Given the underpenetration of residential solar, the expiration of the current solar ITC is expected to have a disproportionately negative impact on utility-scale solar.




Source: GTM research, SEIA

Rapid Cost Declines

An expiration of the current ITC would be a huge problem for the solar industry if costs were to stagnate moving forward. However, this is extremely unlikely to happen as the solar industry is known for its precipitous cost declines. In fact, total costs across all solar segments have approximately halved since 2010. To be more specific, average utility-scale costs dropped from around $3.50 per watt to around $1.50 per watt and average residential solar costs dropped from around $7.00 per watt to around $3.50 per watt.

The current solar industry is still nowhere near mature in terms of technology, which means that solar modules should continue to become more cost-effective moving forward. On top of this, US solar soft costs are still hugely inflated, especially on the distributed solar side. This means that continued rapid cost reductions across all segments of the solar industry are not only possible but also likely. While an ITC step down will have a huge negative effect on the economics of the solar industry, the continuous cost reductions occurring within the industry should more than offset this.

A Renewal of the Current 30% Solar ITC Seems Increasingly Likely

The US government is starting to put an increasing emphasis on climate issues, evident in the ambitious climate goals and agreements being made. The reduction of GHG emissions is rapidly becoming a priority at the Federal level, which is increasing hopes that the solar ITC will be renewed in its current form. In fact, SolarCity CEO Lyndon Rive believes that there is more than a 50% chance that the solar ITC does in fact get extended.

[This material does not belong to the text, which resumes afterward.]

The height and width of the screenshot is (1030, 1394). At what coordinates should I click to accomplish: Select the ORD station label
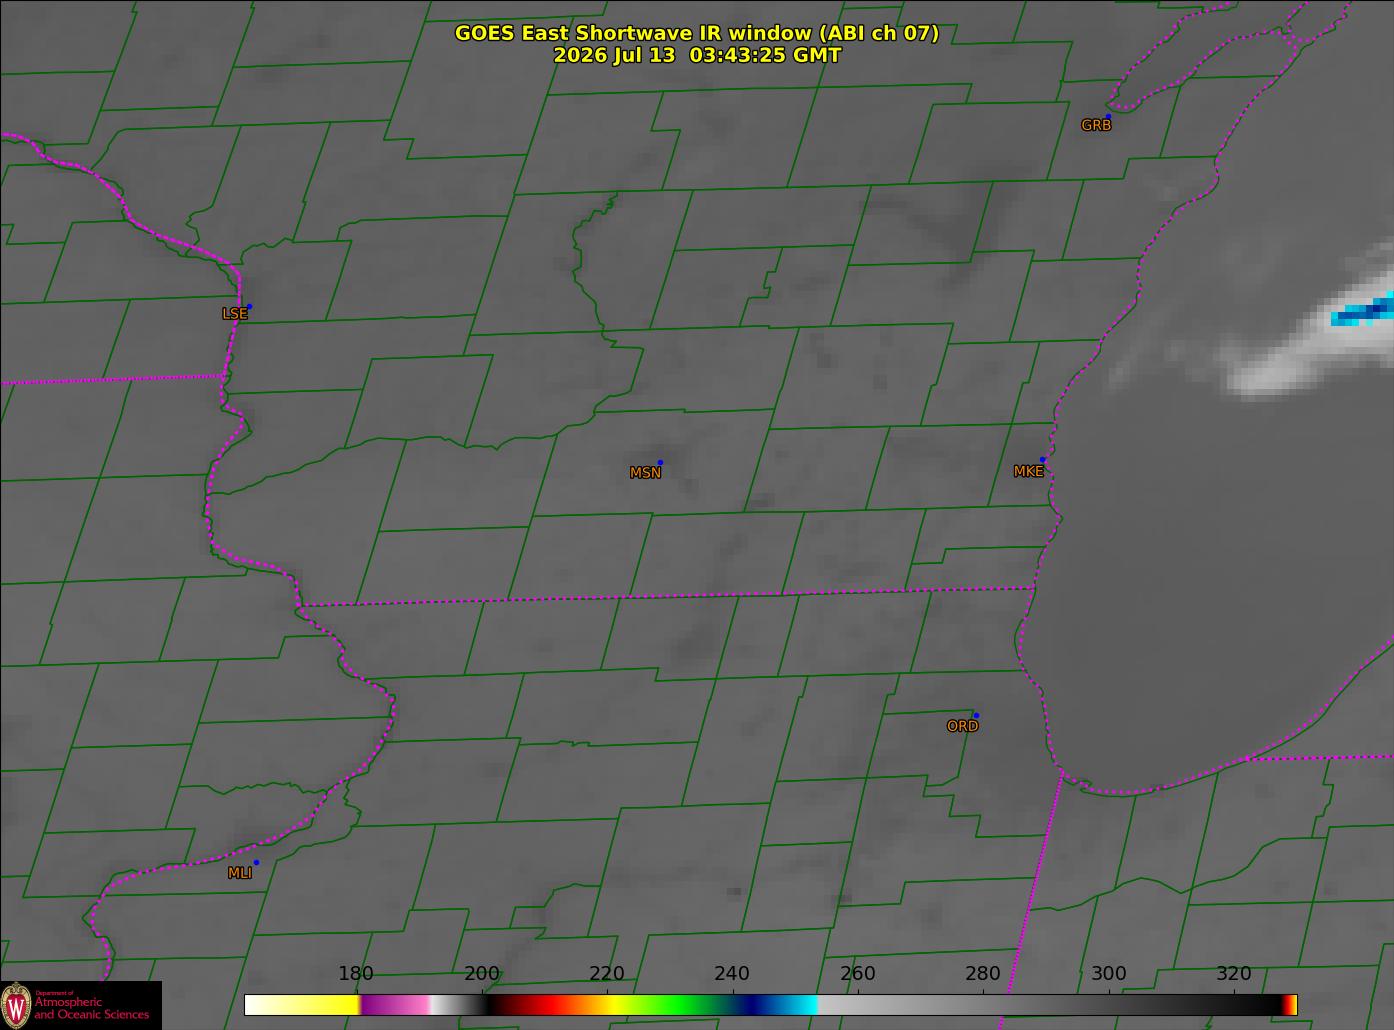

Most leading solar companies like First Solar, SolarCity, and so forth, are being valued as if the solar ITC will almost certainly decline in 2017. In fact, First Solar has a mere P/E ratio of 10 despite the fact that it is a leader in an exploding industry. Even worse, SolarCity and other rooftop solar companies like Vivint Solar or Sunrun (NASDAQ:RUN) have market capitalizations lower than their retained values. The market seems to be discounting the very real possibility that the 30% solar ITC gets extended beyond 2016.

Conclusion

While an expiration of the current 30% solar ITC will undoubtedly have an adverse effect on US solar companies, many seem to be underestimating solar's immense potential for continued cost reductions and the chances of an ITC renewal. Leading utility-scale solar companies like First Solar and leading distributed solar companies like SolarCity are well prepared regardless of how the solar ITC situation plays out. The solar industry is now at a point where subsidies are becoming far less important determinants of long-term success.